■ Provided data

○ ○ ○

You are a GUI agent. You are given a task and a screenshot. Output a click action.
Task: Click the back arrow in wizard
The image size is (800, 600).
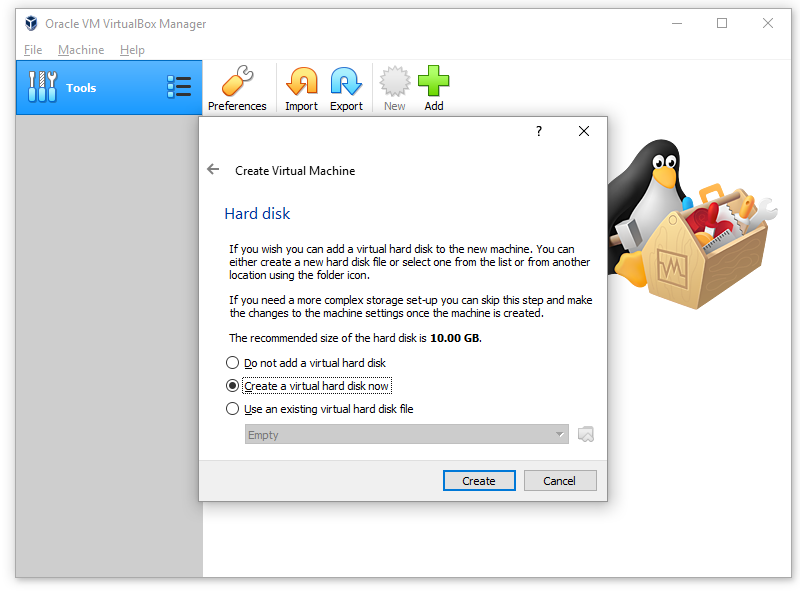213,170
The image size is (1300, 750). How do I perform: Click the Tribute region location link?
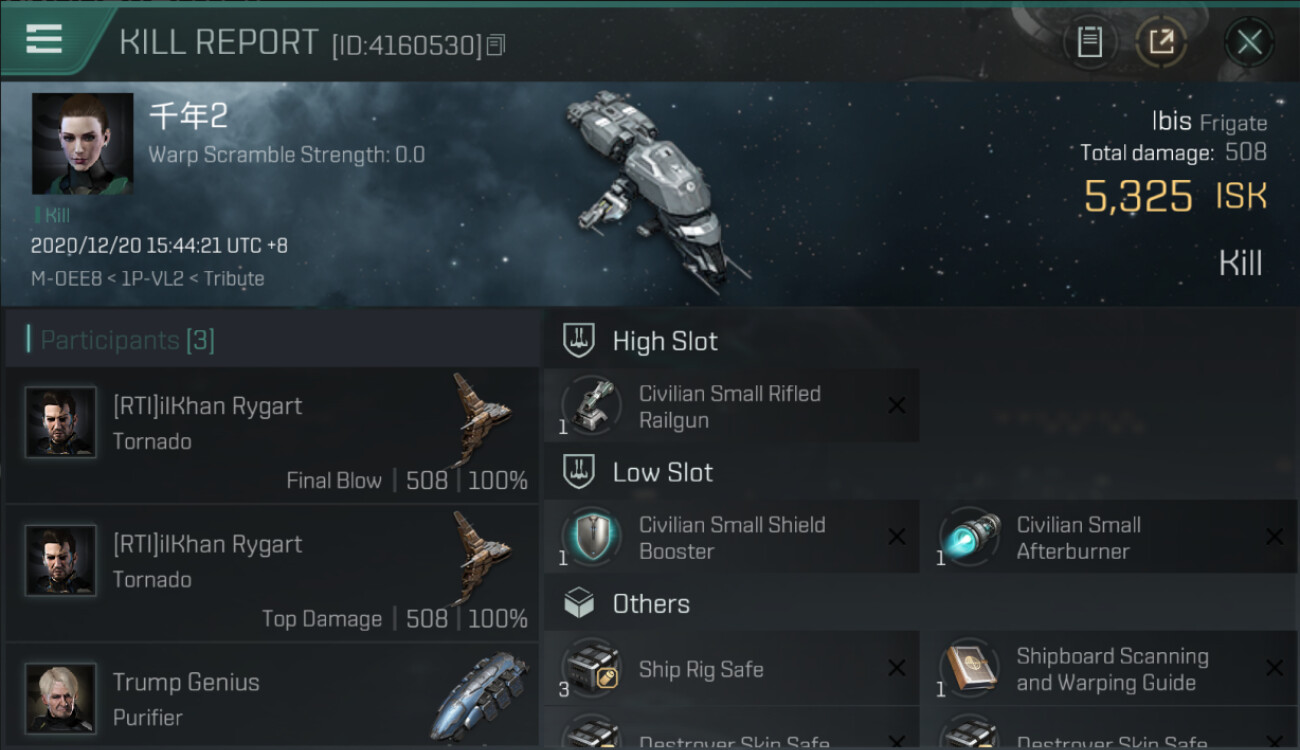[234, 279]
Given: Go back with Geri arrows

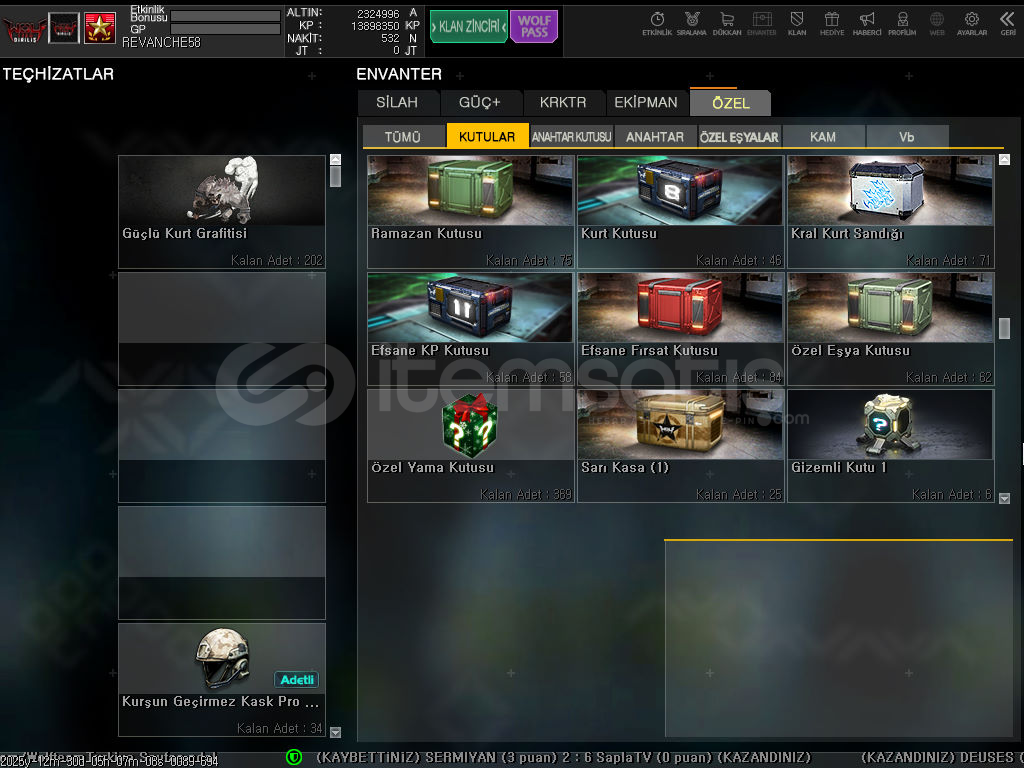Looking at the screenshot, I should tap(1007, 23).
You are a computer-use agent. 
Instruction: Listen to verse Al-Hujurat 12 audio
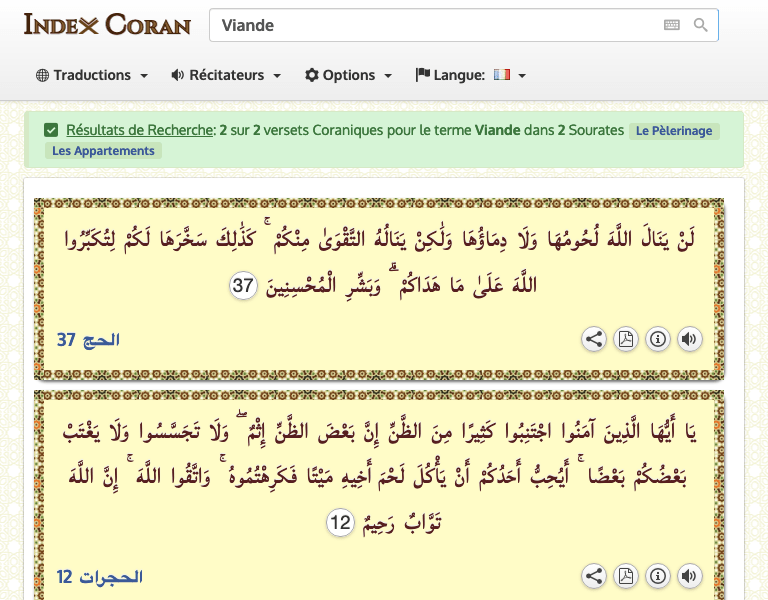tap(689, 576)
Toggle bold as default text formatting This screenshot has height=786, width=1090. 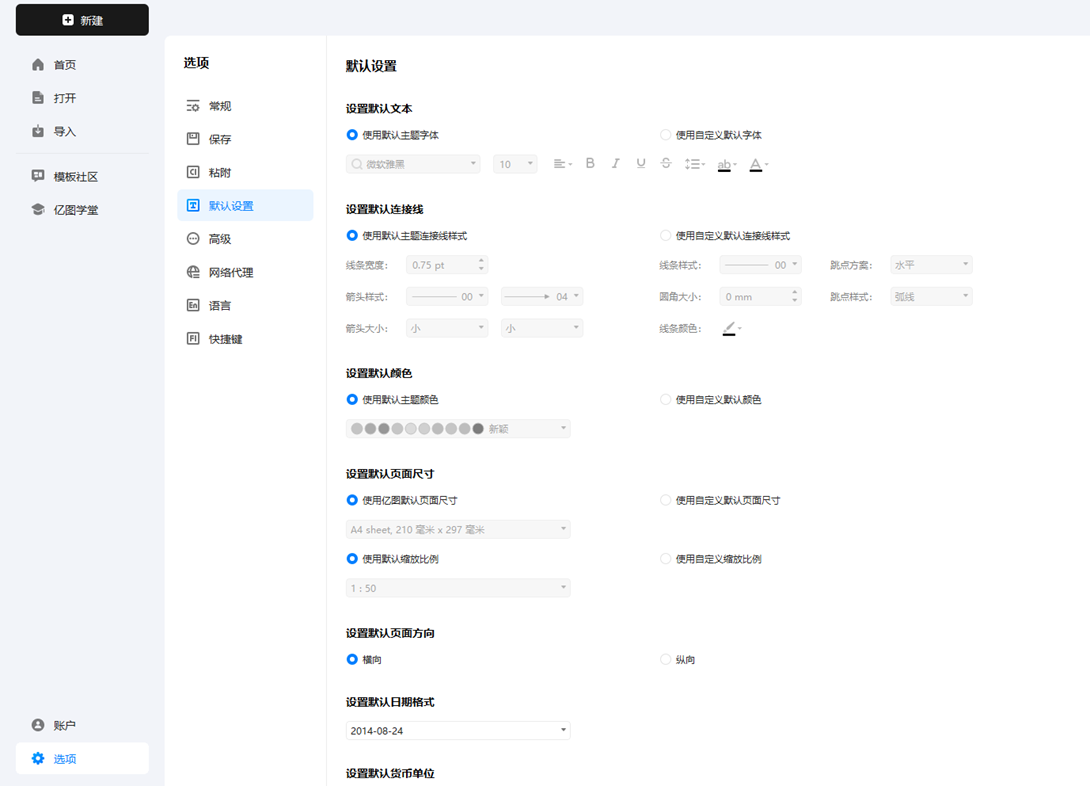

○ ○ ○

■ Exercise directions
Could you retype every record above exactly, leaving the pictures out?

■ Result for this exercise
You are a GUI agent. You are given a task and a screenshot. Output a click action.
Task: Click the back arrow in wizard
The image size is (800, 600).
213,170
The image size is (1300, 750). How do I perform: Click the Tribute region location link?
[234, 279]
Given: Go back with Geri arrows

Looking at the screenshot, I should tap(1007, 23).
You are a computer-use agent. 
Instruction: Listen to verse Al-Hujurat 12 audio
tap(689, 576)
Toggle bold as default text formatting This screenshot has height=786, width=1090. 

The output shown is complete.